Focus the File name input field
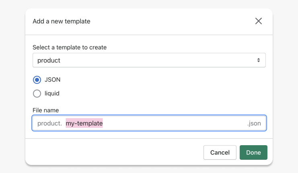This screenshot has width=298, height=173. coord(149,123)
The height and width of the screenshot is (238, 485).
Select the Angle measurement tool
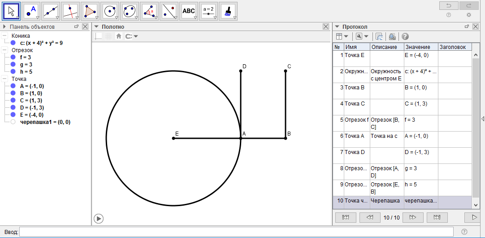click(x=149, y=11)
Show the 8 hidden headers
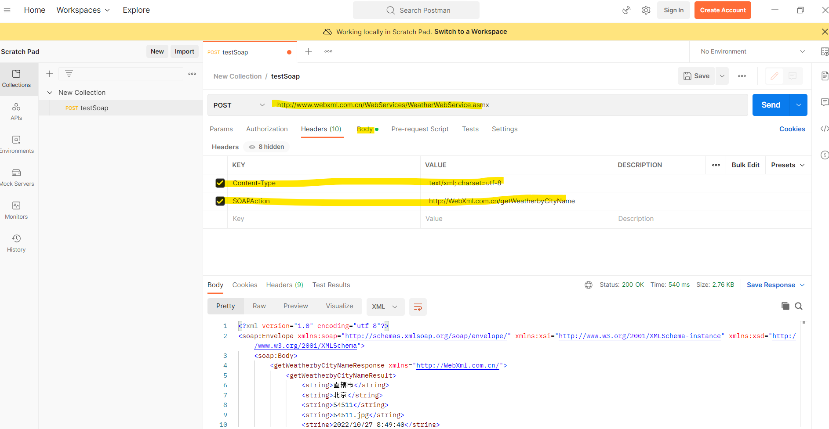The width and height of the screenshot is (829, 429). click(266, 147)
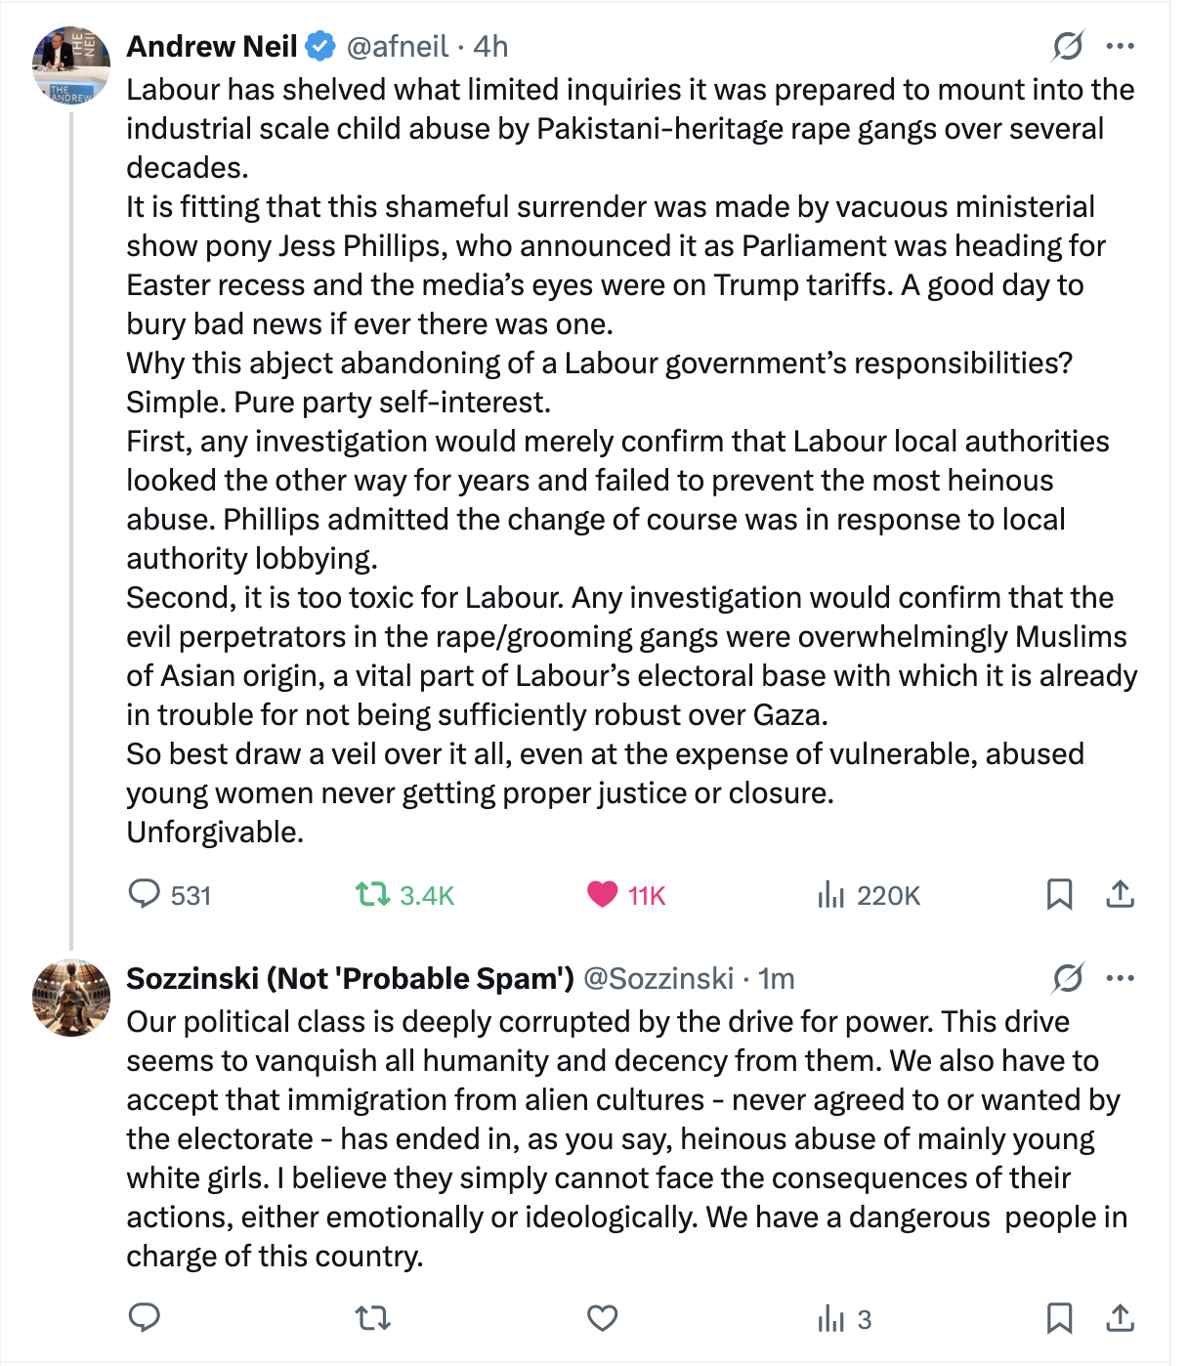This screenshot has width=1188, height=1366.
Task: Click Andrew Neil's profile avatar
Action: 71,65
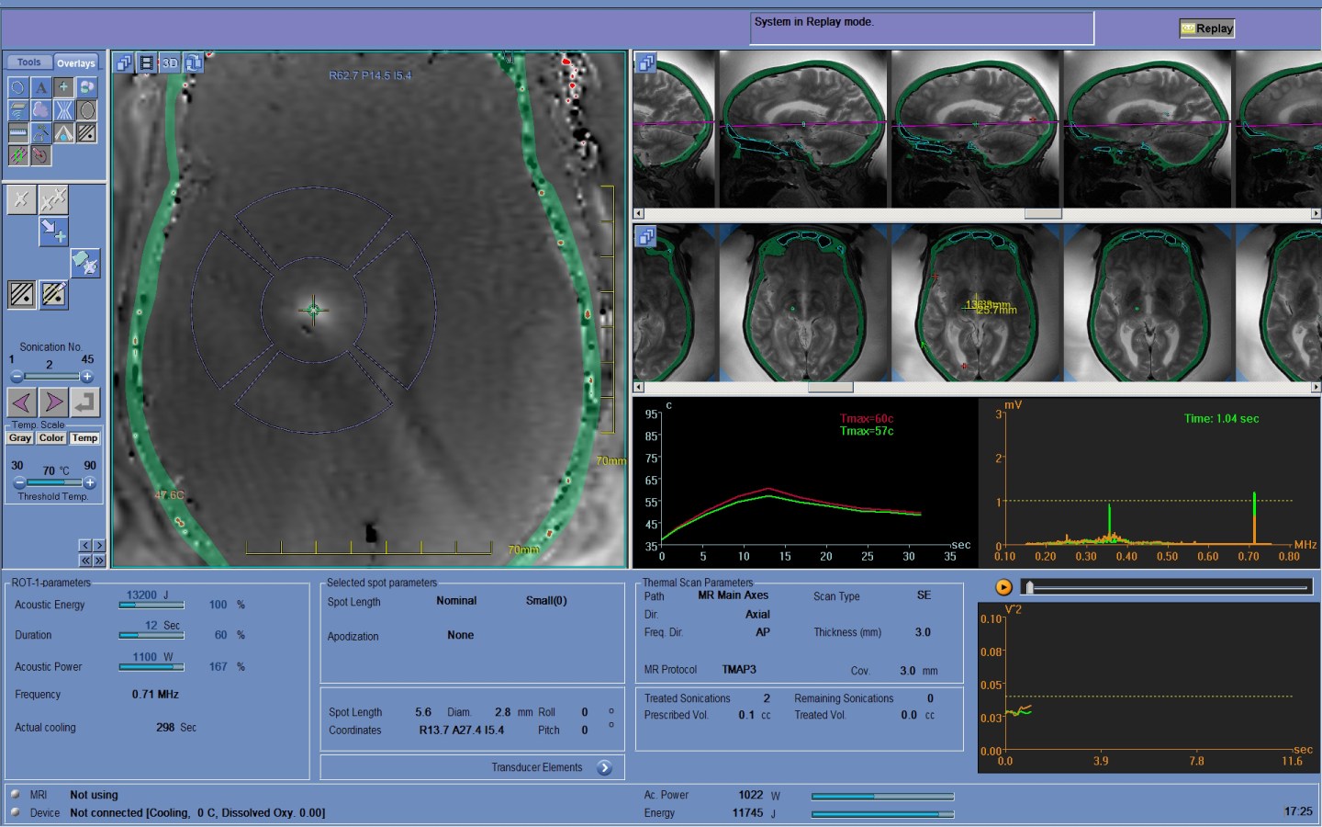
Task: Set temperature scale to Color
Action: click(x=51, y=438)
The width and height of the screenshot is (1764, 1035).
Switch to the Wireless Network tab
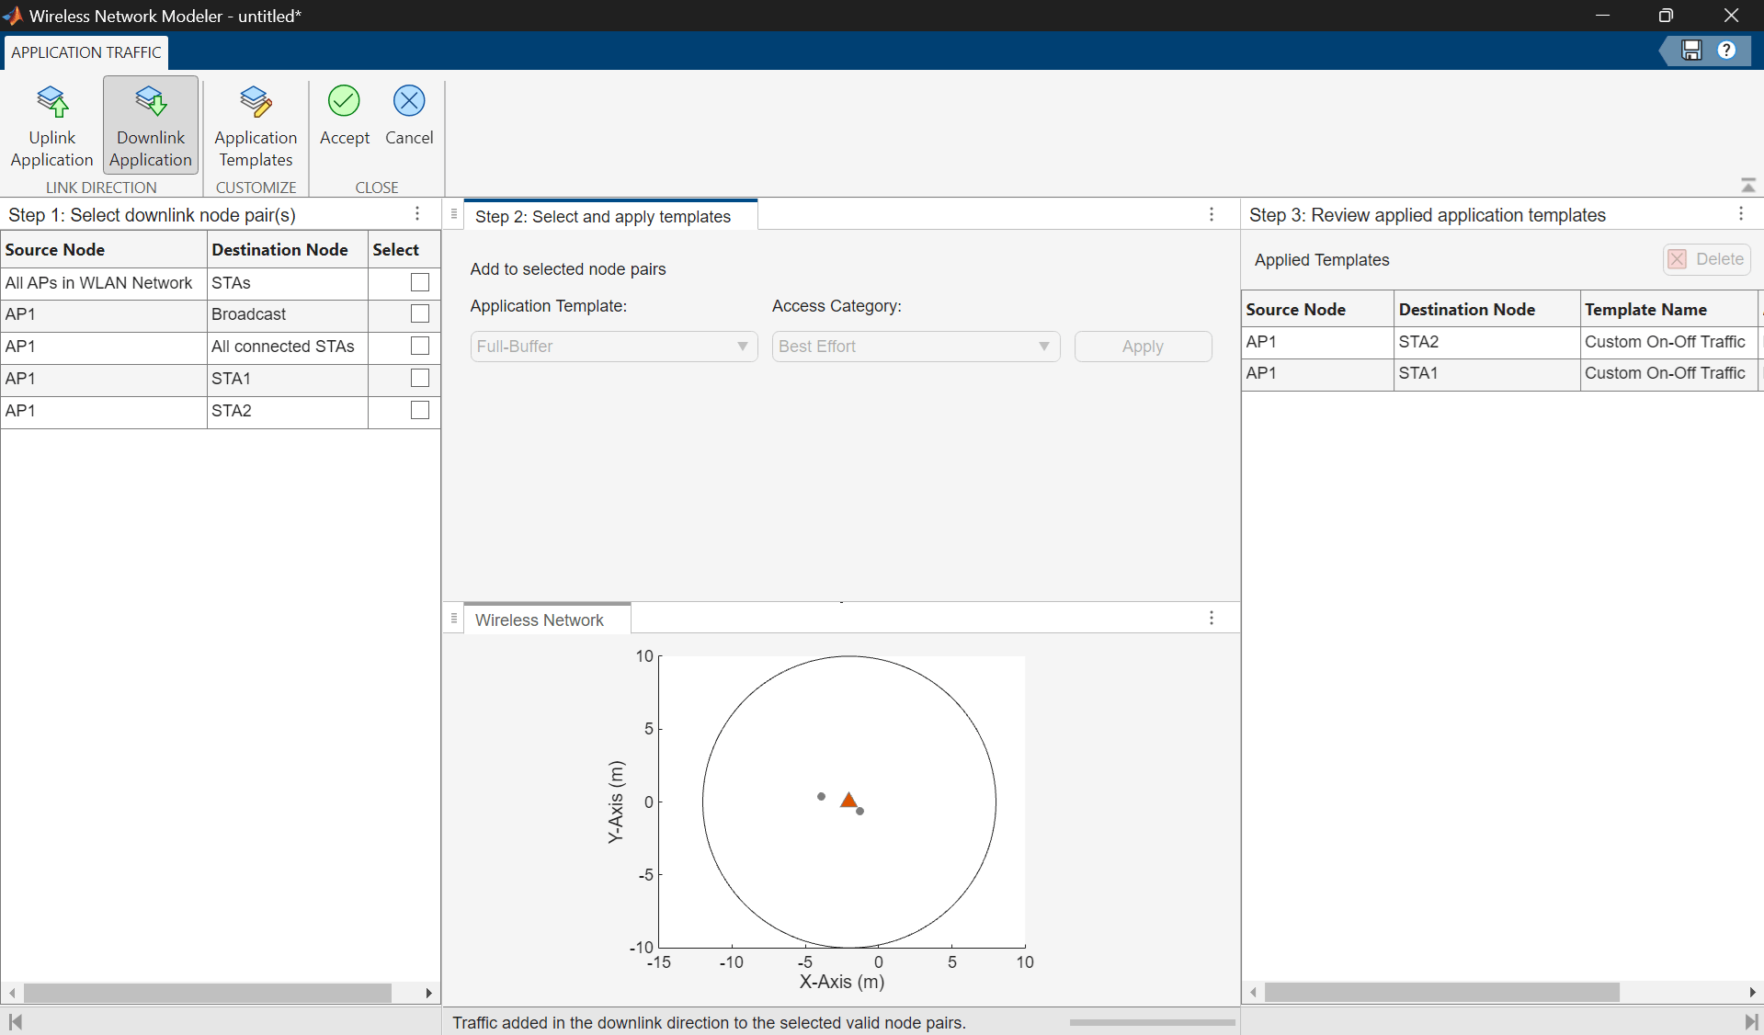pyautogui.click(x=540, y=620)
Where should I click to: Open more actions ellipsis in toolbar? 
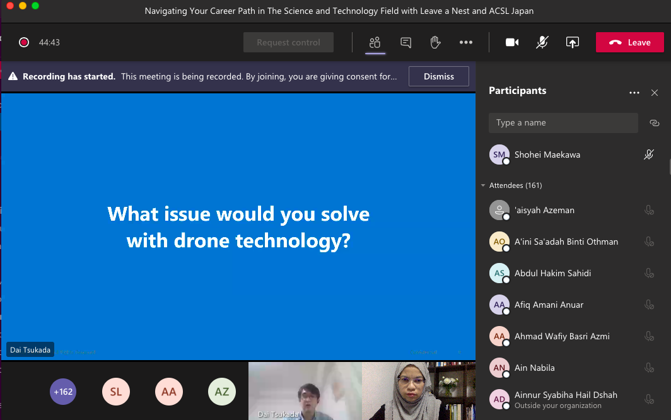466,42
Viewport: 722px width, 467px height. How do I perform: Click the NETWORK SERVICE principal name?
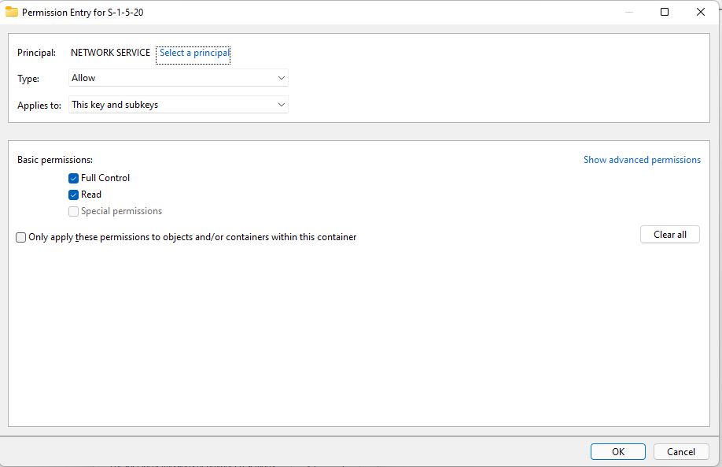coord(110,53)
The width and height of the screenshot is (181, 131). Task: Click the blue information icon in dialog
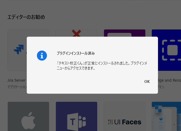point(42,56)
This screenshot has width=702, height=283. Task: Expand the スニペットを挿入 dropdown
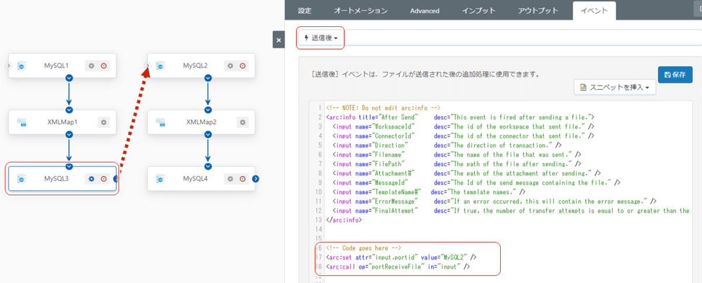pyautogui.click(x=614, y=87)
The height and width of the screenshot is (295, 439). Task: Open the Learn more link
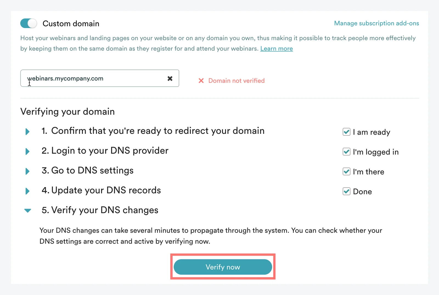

◆ ◆ ◆

**WHAT THE TASK ASKS**
A picture-free version of all the records, repeated exactly, is what to return.

**ANSWER SECTION**
Focus the File name input field
This screenshot has width=298, height=173. coord(149,123)
The height and width of the screenshot is (238, 485).
Select the Angle measurement tool
click(x=149, y=11)
Show the 8 hidden headers
The width and height of the screenshot is (829, 429). click(266, 147)
This screenshot has width=1188, height=1366.
Task: Click Andrew Neil's profile avatar
Action: 71,65
Task: Set temperature scale to Color
Action: click(x=51, y=438)
The width and height of the screenshot is (1764, 1035).
Switch to the Wireless Network tab
pyautogui.click(x=540, y=620)
Where should I click to: Open more actions ellipsis in toolbar? 
466,42
Viewport: 722px width, 467px height. How do I perform: Click the NETWORK SERVICE principal name?
coord(110,53)
The width and height of the screenshot is (181, 131). Task: Click the blue information icon in dialog
point(42,56)
This screenshot has width=702, height=283. Task: Expand the スニペットを挿入 dropdown
pyautogui.click(x=614, y=87)
The height and width of the screenshot is (295, 439). Task: Open the Learn more link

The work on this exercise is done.